◆ SOURCE EXTRACT:
——

A remnant of the Roman period is the 2nd-century AD column, called the Humilladero Cross, after for the forged iron cross attached to its top. This well-preserved column is an important reminder of the "Cartima Municipium", and for this reason is incorporated in the town's heraldic crest. It was saved and placed on its current site in 1752 to mark the excavations carried out then by the Marquis de Valdeflores, as an inscription in its base testifies.

The castle dates from the 10th century, when the city was ruled by the Moors. It sits astride a ridge which dominates the surrounding area, and offers wonderful panoramic views. Between the 13th and 15th centuries its strategic situation meant that it became one of Málaga's more important defences, guarding against access from the Guadalhorce valley, which was one of the easier routes to mount an attack on the capital. Its construction is typically military, with a double defensive enclosure; the first had ten towers, while the second, nearer the town, had eight towers and another walled tower. It was well equipped to resist siege, as it had two wells, dug in the time of the Caliphs. The castle's capture by the Catholic Monarchs in 1485 is recorded in the bas-reliefs of the Coro in the Cathedral of Toledo, which testifies to Cártama's importance at the time. Once the Christians recaptured Málaga, however, the castle fell into progressive decay.

——

◆ LISTED ENTRIES:

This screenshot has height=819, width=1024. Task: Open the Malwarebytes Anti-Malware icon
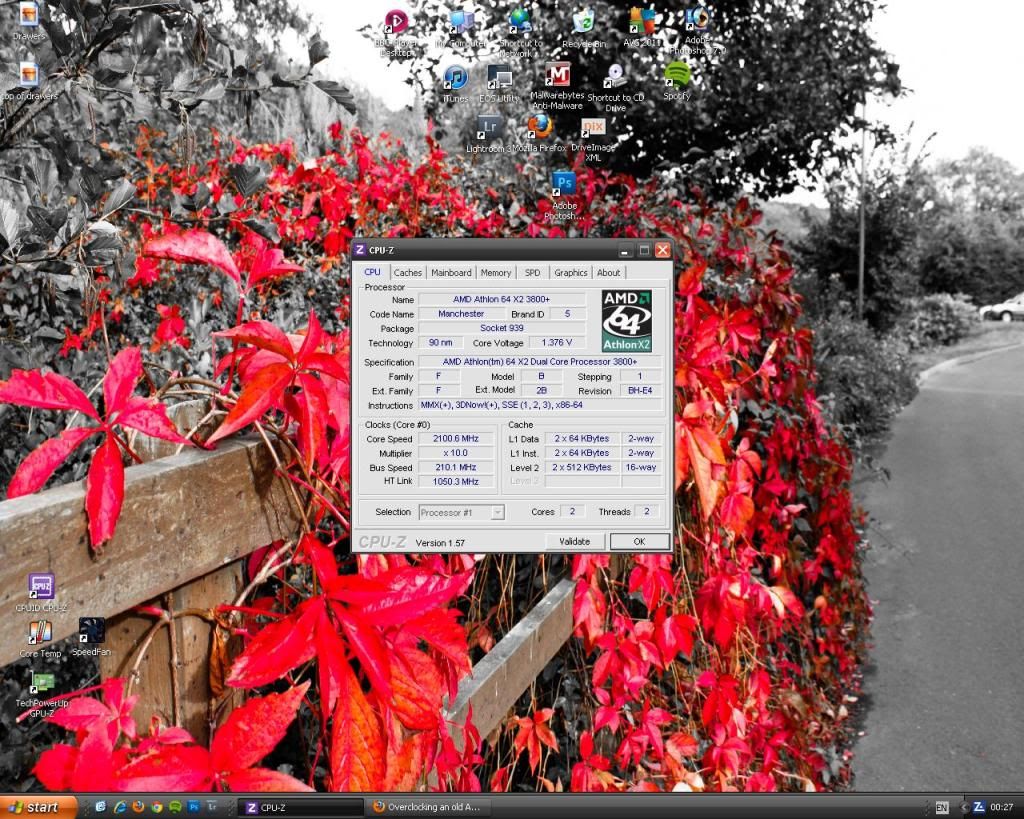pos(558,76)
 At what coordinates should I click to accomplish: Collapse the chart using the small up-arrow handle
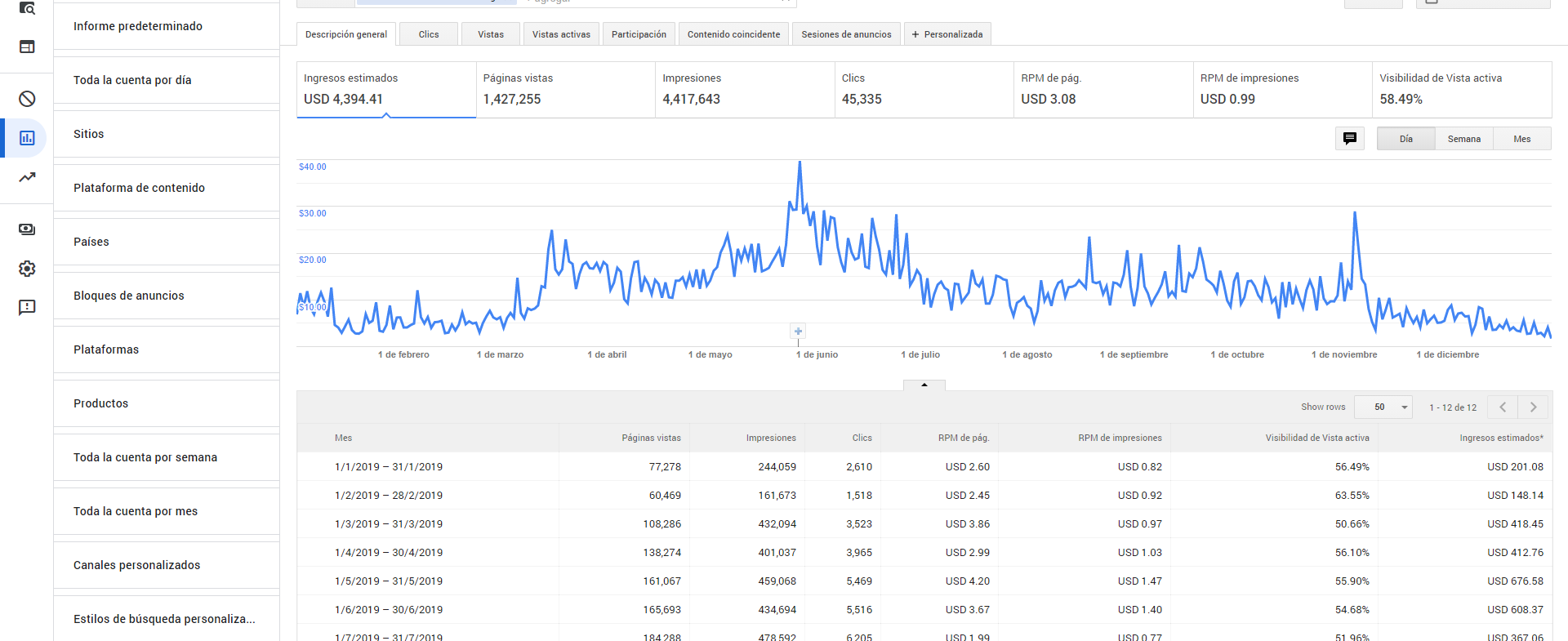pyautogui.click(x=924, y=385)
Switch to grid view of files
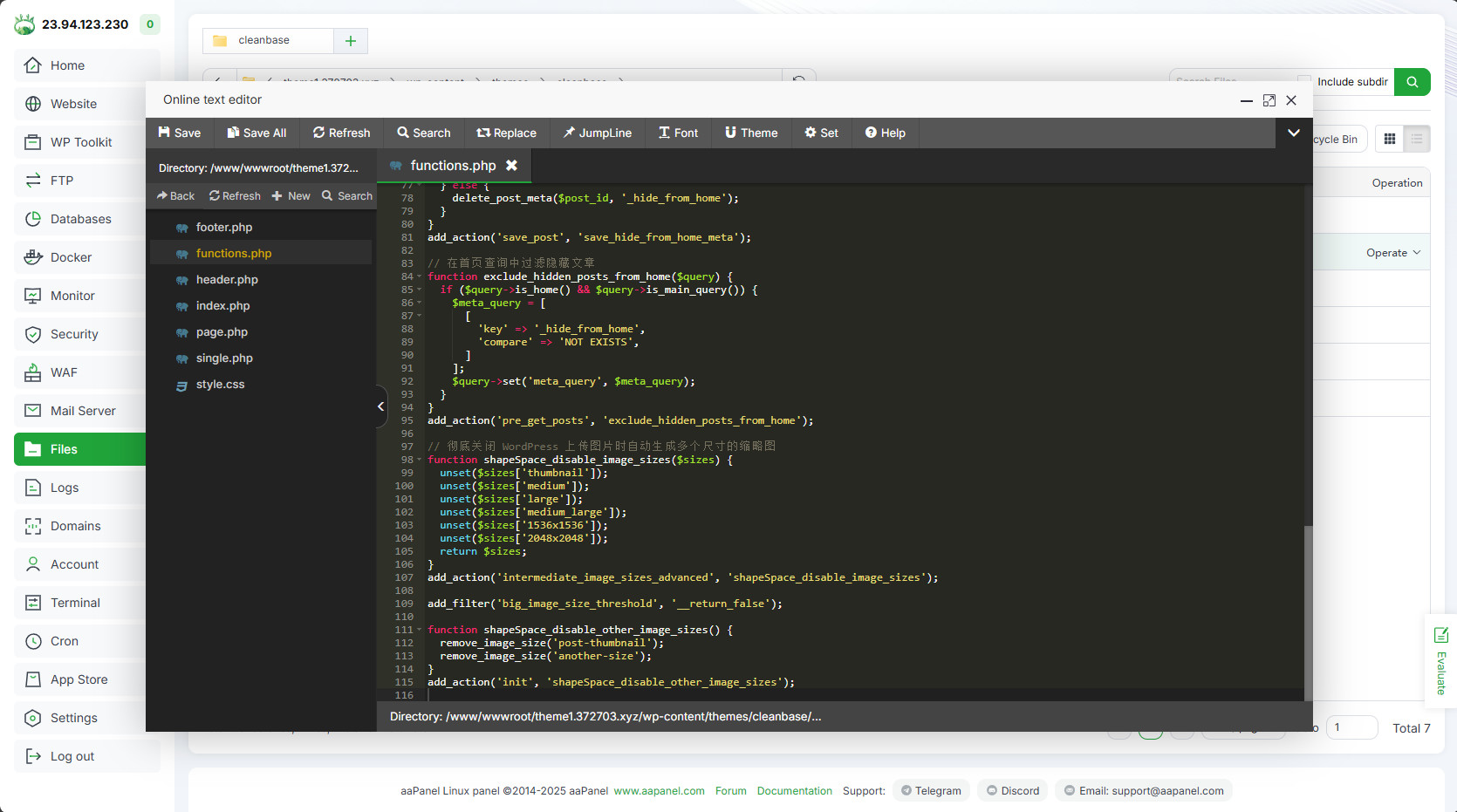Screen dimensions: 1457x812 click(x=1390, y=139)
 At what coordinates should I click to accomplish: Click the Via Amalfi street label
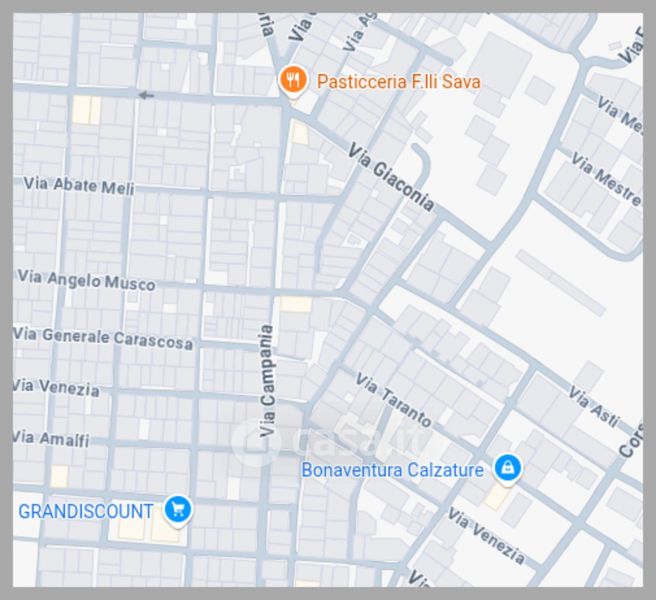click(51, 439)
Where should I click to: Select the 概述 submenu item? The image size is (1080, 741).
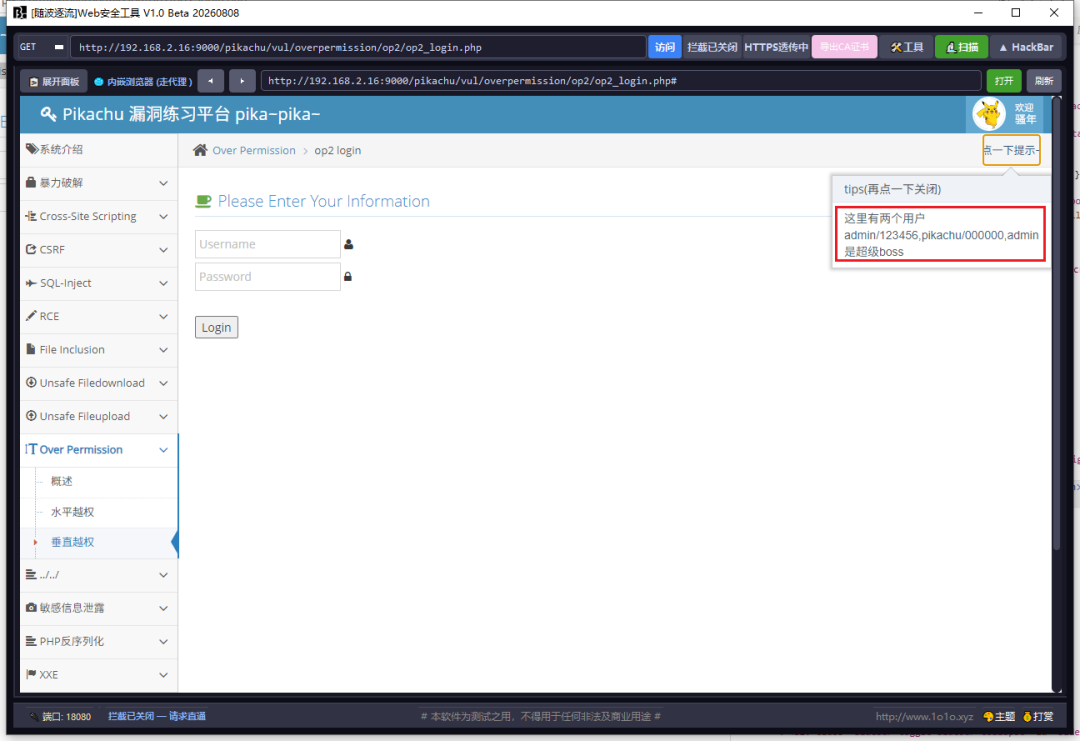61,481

——

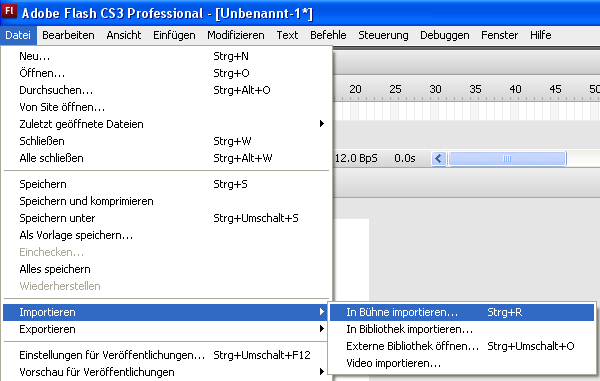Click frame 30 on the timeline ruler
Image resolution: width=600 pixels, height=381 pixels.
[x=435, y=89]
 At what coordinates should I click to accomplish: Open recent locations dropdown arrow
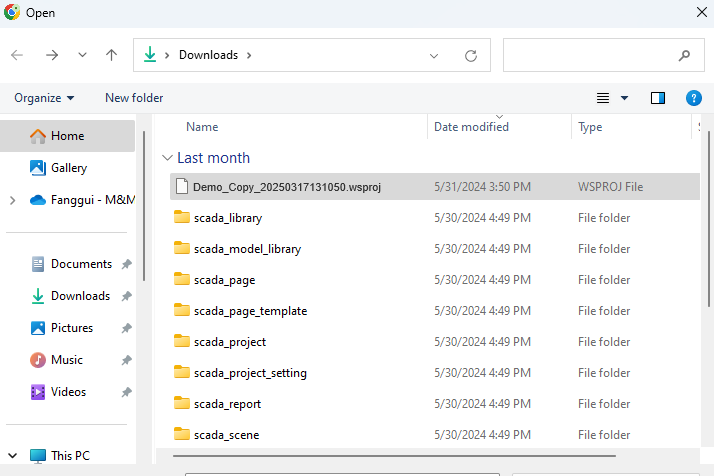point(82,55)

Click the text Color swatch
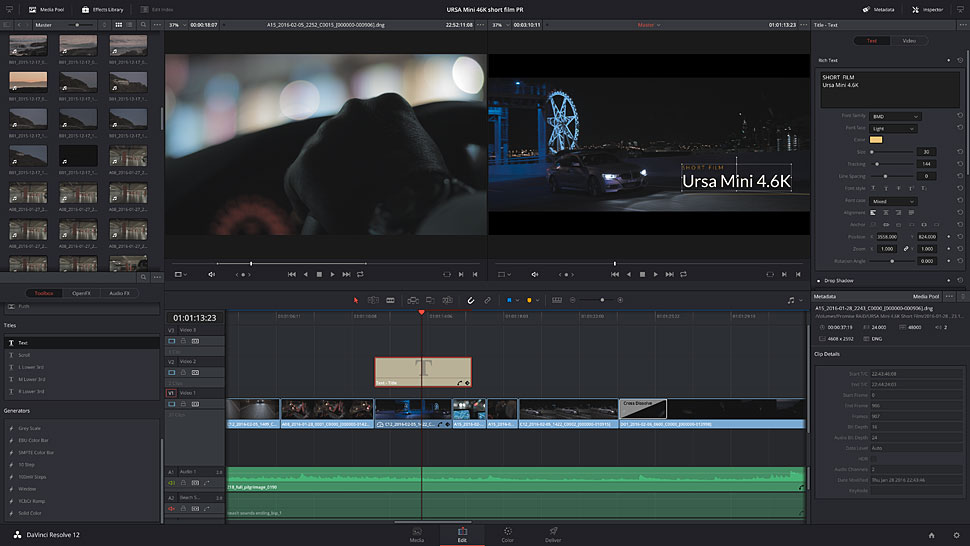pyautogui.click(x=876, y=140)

——

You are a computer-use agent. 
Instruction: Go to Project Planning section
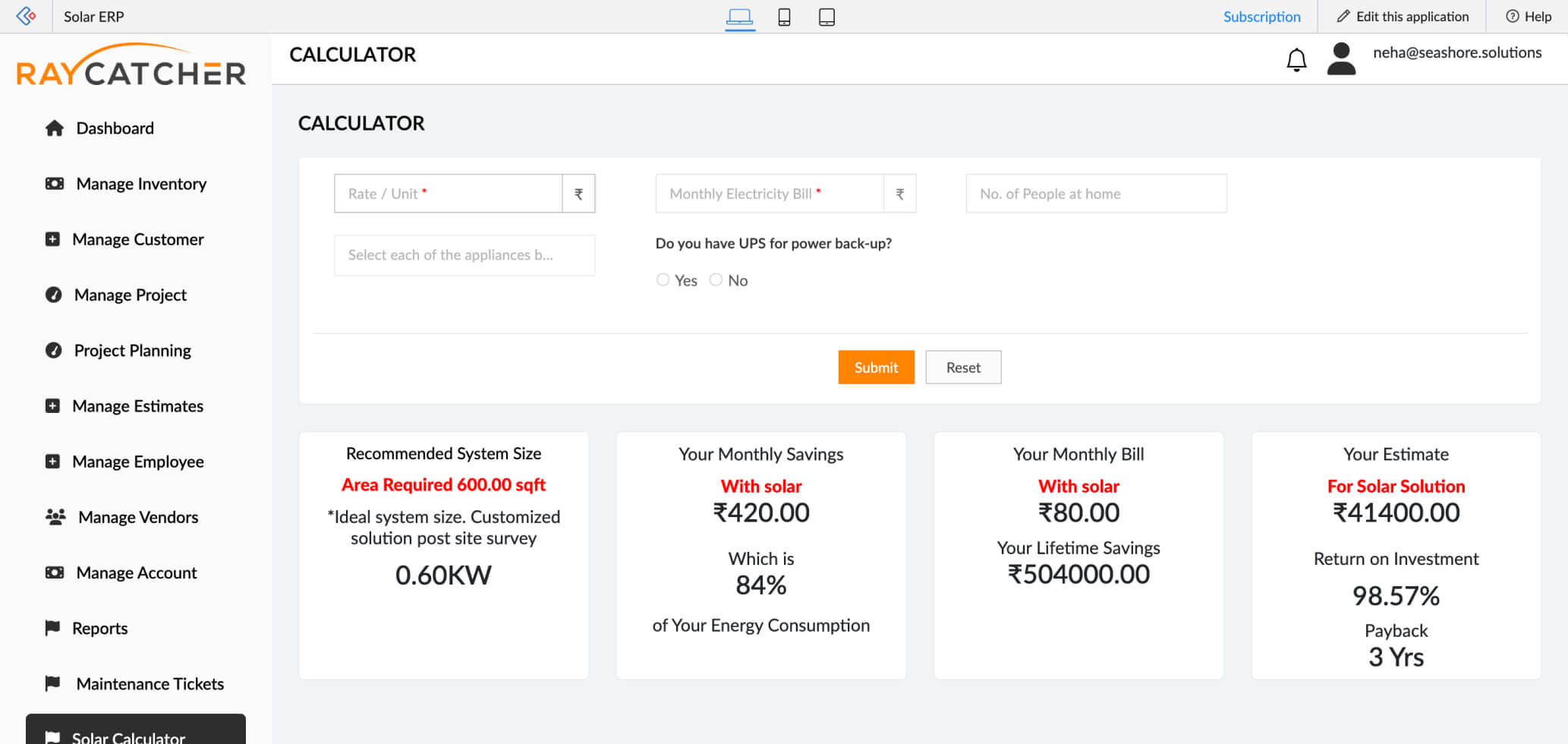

——

◆ TASKS TO COMPLETE:
1: How would you render this sentence from the Cártama text in Spanish: "It was well equipped to resist siege, as it had two wells, dug in the time of the Caliphs."
2: Which centuries does the Cártama text name?
3: Can you resume the Cártama text after its last sentence, about the castle's progressive decay?
Nothing in the entries is needed here.

◆ ANSWERS BY TASK:
1: Estaba bien equipado para resistir un asedio, ya que tenía dos pozos, excavados en la época de los califas.

2:
- 2nd century
- 10th century
- 13th century
- 15th century

3:
The Church of Saint Peter the Apostle, built on the site of the old mosque after the Christian capture of the city. It is still standing and has been extensively refurbished.

==Famous people==
In the street Calle Viento is the house of the poet José González Marín, who was born in Cártama in 1889 and died there in 1956.

On the same street is the house of Jose Alarcon Lujan, who was born in the town in 1821 and died there in 1902. The house is an elegant mansion which still preserves the architectural beauty of the period.

==Traditions==
Cártama is famous for its festivals and ferias. The carnivals occur during February, but the main festival of the year takes place in April to honour the town's patron saint, La Virgen de los Remedios. The statue of the Virgin is carried down the mountain from its chapel in the Ermíta to its temporary home, the Church of Saint Peter the Apostle. On 23 April the Virgin is paraded through the town, and pilgrims come from many miles around, and even from abroad, to witness the procession and make offerings. The fiesta is followed by a cattle fair. This fiesta has recently been designated a "Fiesta of National Touristic Interest" by the Tourist Board of Andalusia.

In May, Estación holds its feria to celebrate the Saint's Day of its patron, San Isidro. The most notable feature is an extensive parade, which accompanies the image of the saint to the banks of the River Guadalhorce, where a celebration is held throughout the day. Prizes are awarded for the best decorated street.

On the first Sunday in May the town holds the Verdiales festival, which is a traditional country song and dance festival with competing groups from Álora, Pizarra, Almogía and Cártama taking part. This event, held at the Ermita de las Cruces, has been declared an "Event of National Tourist Interest".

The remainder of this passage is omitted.